JavaFX scrolling table update performance degrades

2020-08-10 07:44发布

I have a TableView that shows last N items, new items at top, remove items from the bottom etc... What appears to be happening is CPU load increases over time to point where other X applications on same machine become sluggish.
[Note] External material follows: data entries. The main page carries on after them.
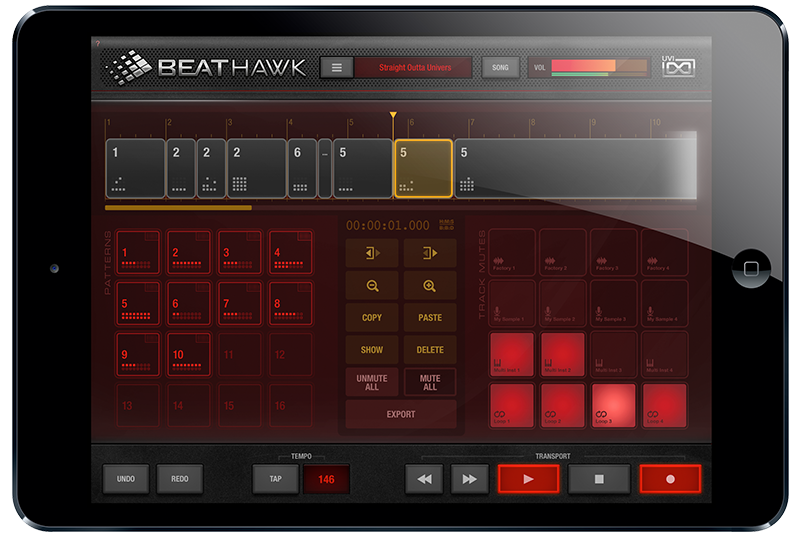Click the zoom in magnifier icon

[430, 286]
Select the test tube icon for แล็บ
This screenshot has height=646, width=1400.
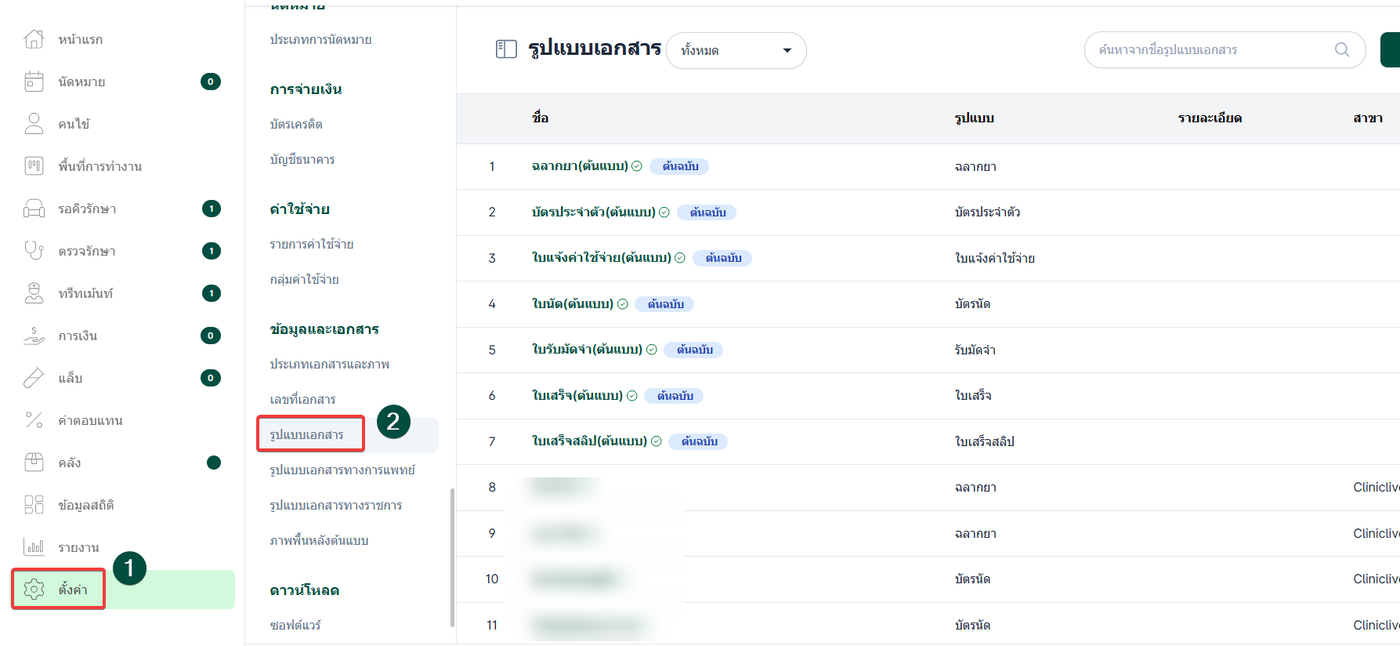pyautogui.click(x=34, y=378)
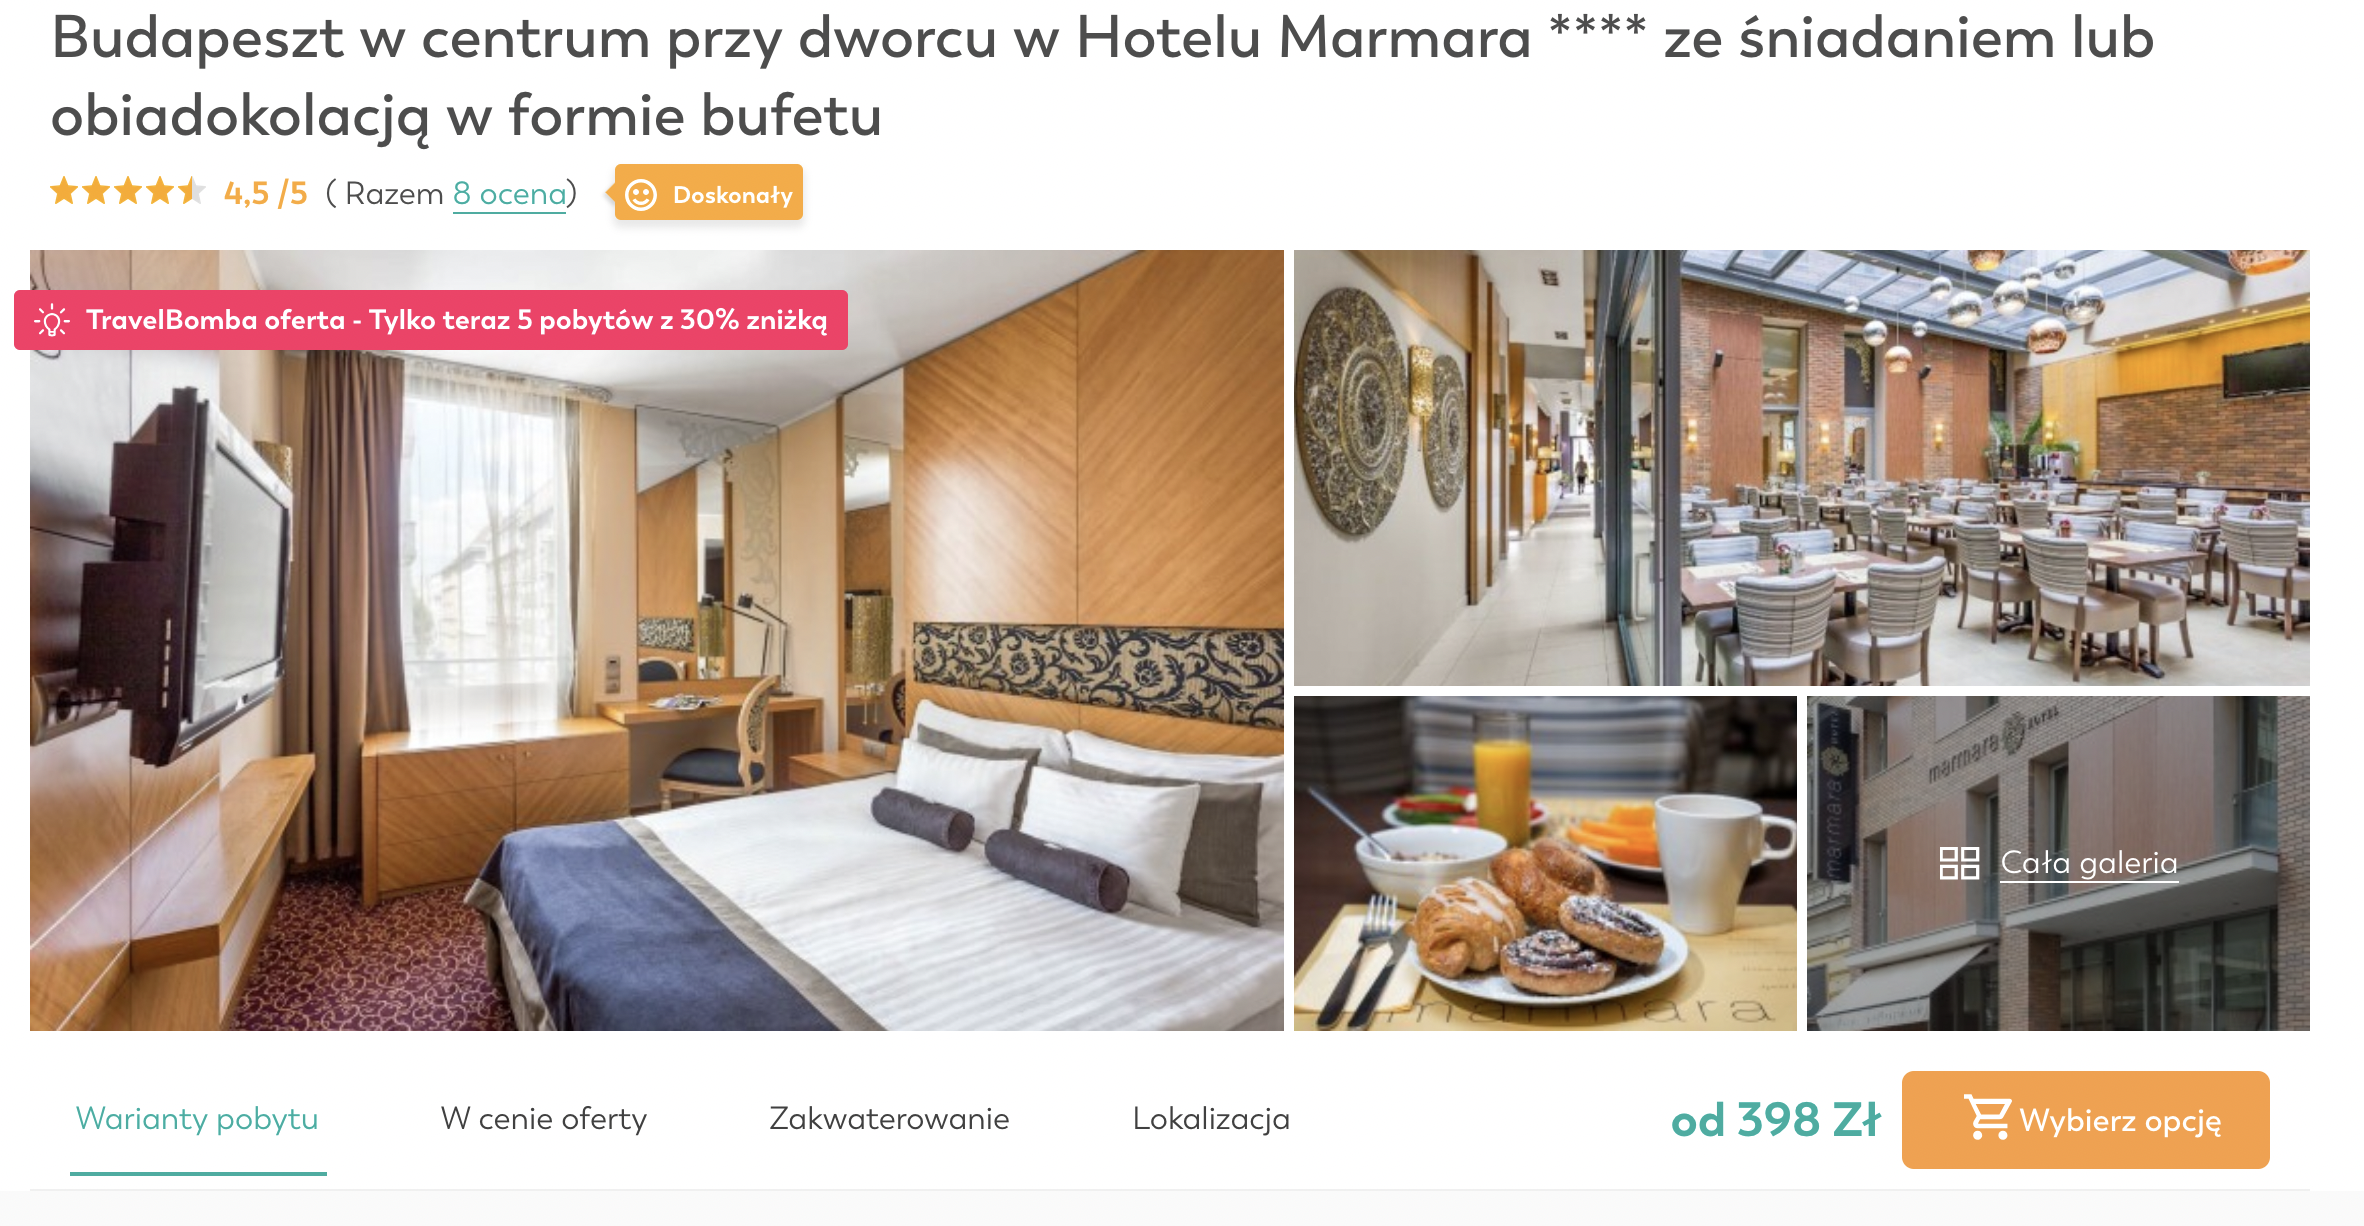This screenshot has height=1226, width=2364.
Task: Open the restaurant dining hall photo
Action: [1995, 468]
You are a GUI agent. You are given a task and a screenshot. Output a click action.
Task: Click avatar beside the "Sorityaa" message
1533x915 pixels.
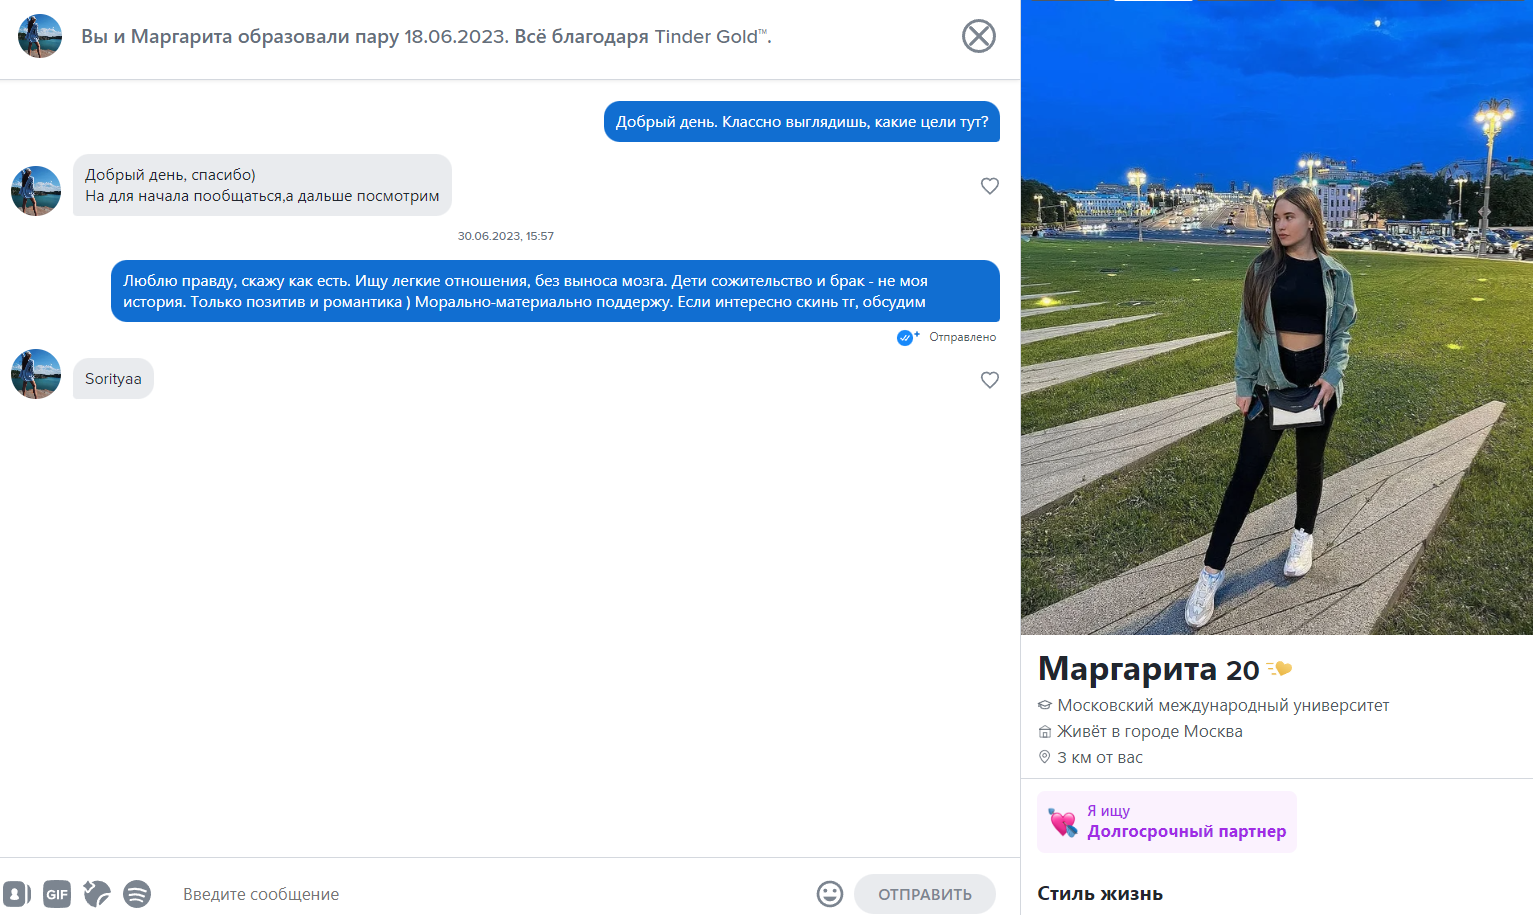click(36, 374)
Platform details: Redhat 6.7, 32 bit, Java 1.8u40

Things I've tried

  • Introduced runLater() - original code updated the observable list from a non-FX thread - apparently this is wrong
  • Optimize - only place new Runnables on JavaFX application thread if there isn't already an update in progress
  • Optimize -bulk updates to the Observable list rather than individual adds
  • used jvisual VM to indentify any memory leaks, couldn't find anything.
  • I've tried to recreate this
    • Windows 7 (on metal) - JDK 8u40 64 bit => does not occur
    • Ubuntu 16.04 JDK 8u40 64 bit (inside a VM with vmwgfx) => does not occur
    • Ubuntu 16.04 OpenJDK + OpenJFX latest (8u91) (on metal) => does occur

JVisual VM - Redhat 6u7 (32bit) on newish hardware

Redhat 6u7

JVisual VM - Ubuntu 16.04 (64bit) on old hardware (2008 iMac)

Ubuntu 16.04 on Intel iMac

This issue was part of larger app, but I've isolated it as a smaller example below. This makes other apps sluggish after a couple of minutes, but only on the Redhat 6u7 platform.

public class TableUpdater extends Application {
    private int maxItems = 30;
    private AtomicBoolean pending = new AtomicBoolean();
    public class Thing {
        private String foo;
        public Thing(String foo) {
            this.foo = foo;
        }
        public String getFoo() {
            return foo;
        }
        @Override
        public int hashCode() {
            return foo.hashCode();
        }
        @Override
        public boolean equals(Object obj) {
            if (! (obj instanceof Thing)) {
                return false;
            }
            return ((Thing)obj).foo.equals(foo);
        }
    }

    public static void main(String[] args) {
        launch(args);
    }

    private int counter = 0;
    private ObservableList<Thing> data;
    private List<Thing> itemsToAdd = Collections.synchronizedList(new ArrayList<Thing>());

    @Override
    public void start(Stage primaryStage) throws Exception {
        TableView<Thing> table = new TableView<>();
        data = FXCollections.observableArrayList();
        table.setItems(data);

        TableColumn<Thing, String> fooCol = new TableColumn<>("Foo");
        fooCol.setCellValueFactory(new PropertyValueFactory<Thing, String>("foo"));
        table.getColumns().addAll(fooCol);

        Executors.newScheduledThreadPool(1).scheduleAtFixedRate(() -> {
            add(new Thing(String.format("%08d", counter++)));
        }, 0, 2, TimeUnit.MILLISECONDS);

        primaryStage.setScene(new Scene(table));
        primaryStage.setWidth(400);
        primaryStage.setHeight(400);
        primaryStage.show();
    }

    private void add(Thing thing) {
        itemsToAdd.add(thing);

        if (!pending.getAndSet(true)) {
            Platform.runLater(() -> {
                synchronized (itemsToAdd) {
                    Collections.reverse(itemsToAdd);
                    data.addAll(0, itemsToAdd);
                    itemsToAdd.clear();
                }
                if (data.size() > maxItems) {
                    data.remove(maxItems, data.size());
                }
                pending.set(false);
            });
        }
    }
}

Questions

  • Is this issue something to do with way I'm updating the table or an underlying bug?
  • Any more efficient ways to update the table?

1条回答
冷血范
2楼-- · 2020-08-10 08:04

Try using the G1GC garbage collector. I had a similar, but not identical, issue (large number of persistent objects in tableview) that was resolved by using G1GC.